▶ **Text block**:
Start of Block

Geography Conference Abstracts
[ Logo Image: Old map of Planet Earth fading into images of 
California State University, Long Beach ]
      Department of Geography
College of Liberal Arts
1250 Bellflower Boulevard
California State University
Long Beach, CA 90840-1101 USA


Dr. Vincent Del Casino


Dr. Del Casino (with Dr. Christine L. Jocoy) is the co-author of:

"Persistent discourses in the construction of homeless policy," to the Association of American Geographers meeting in Chicago in March 2006.

A significant barrier to solving the problem of homelessness in American cities is the stigma associated with homelessness and the spaces and places inhabited by homeless people. The way such perceptions of the homeless are articulated in public discourse affects the creation of public policy. Homelessness is currently on the policy agenda again, as many American cities respond to the Bush administration's "10-year plan to end homelessness" initiative. Based on an analysis of a series of public meetings and newspaper media coverage, this paper examines the spoken and written discourse constitutive of homeless policy planning processes in Long Beach, CA. When compared to Dear and Gleeson's (1991) study of community attitudes expressed in national newspapers in the late 1980s, results reveal the persistence of discourses of personal responsibility and NIMBY syndrome. Newer versions of these discourses, as seen in "housing first" efforts to eliminate the "shelter industry" and "assertive community treatment" for the removal of homeless bodies from the streets, justify continuing the criminalization of homelessness and transfer of responsibility for providing social services from the state to private enterprise and charitable organizations. The paper concludes with some reflections on how community members involved in the policy planning process have begun to engage these discourses.

End of Block

▶ **Information shown**:
Start of Block

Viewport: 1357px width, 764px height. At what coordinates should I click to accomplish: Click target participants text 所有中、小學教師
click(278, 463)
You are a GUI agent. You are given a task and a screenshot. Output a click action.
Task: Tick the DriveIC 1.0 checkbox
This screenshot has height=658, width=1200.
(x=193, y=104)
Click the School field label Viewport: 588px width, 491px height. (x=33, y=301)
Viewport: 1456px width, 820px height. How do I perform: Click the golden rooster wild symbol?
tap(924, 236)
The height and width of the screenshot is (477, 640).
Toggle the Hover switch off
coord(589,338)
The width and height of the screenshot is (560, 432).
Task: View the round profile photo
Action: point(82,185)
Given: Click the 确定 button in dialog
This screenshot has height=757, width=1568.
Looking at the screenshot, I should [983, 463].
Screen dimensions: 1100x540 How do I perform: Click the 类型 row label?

End of Block

▶ **Work request**: Continue the geography conference abstracts page on Dr. Del Casino's homeless policy paper, starting after its last sentence.

▶ **Answer**:
Dr. Del Casino presented:

"Queering the spaces of HIV outreach: Rethinking the discourses and practices of 'prevention for positives'," to the Association of American Geographers meeting in Denver in April 2005.

In recent years, there has been a growing interest in targeting HIV prevention services to those people who are already positive. The assumption underlying is that HIV positive individuals, if educated and made aware of the risk of transmitting HIV, are best placed to reduce HIV transmission and prevent the epidemic from spreading further. Prevention specialists believe they can, in literal and metaphorical terms, construct new boundaries of prevention in the urban environment around the "positive" that would reduce HIV transmission. The assumption, however, that HIV positive people have a greater responsibility to prevent the spread of HIV is highly problematic because it divides risk dualistically across positives and negatives, closes off the conversation across/between identities, practices, and sexualities, and places the preponderance of blame on HIV positive people. This paper offers a critique of this "model" of HIV prevention through a de/reconstruction of the risk- and behavior-based approaches that undergird the geographies of this set of discursive practices. This is done from the context of prevention program development for "men who have sex with men" in Long Beach, CA. We have to move beyond the binary oppositions that drive current models of prevention that mark out particular spaces and identities as "positive" or "negative," "straight" or "gay," "healthy" or "ill." To do this, prevention theorists must engage in debates about identity, space, and practice that have emerged from feminist and queer geographies scholarship.

Dr. Del Casino also presented:

"Rethinking Regions and Regionalization in the Context of World Regional Geography," to the Association of Pacific Coast Geographers meeting in San Luis Obispo in September 2004.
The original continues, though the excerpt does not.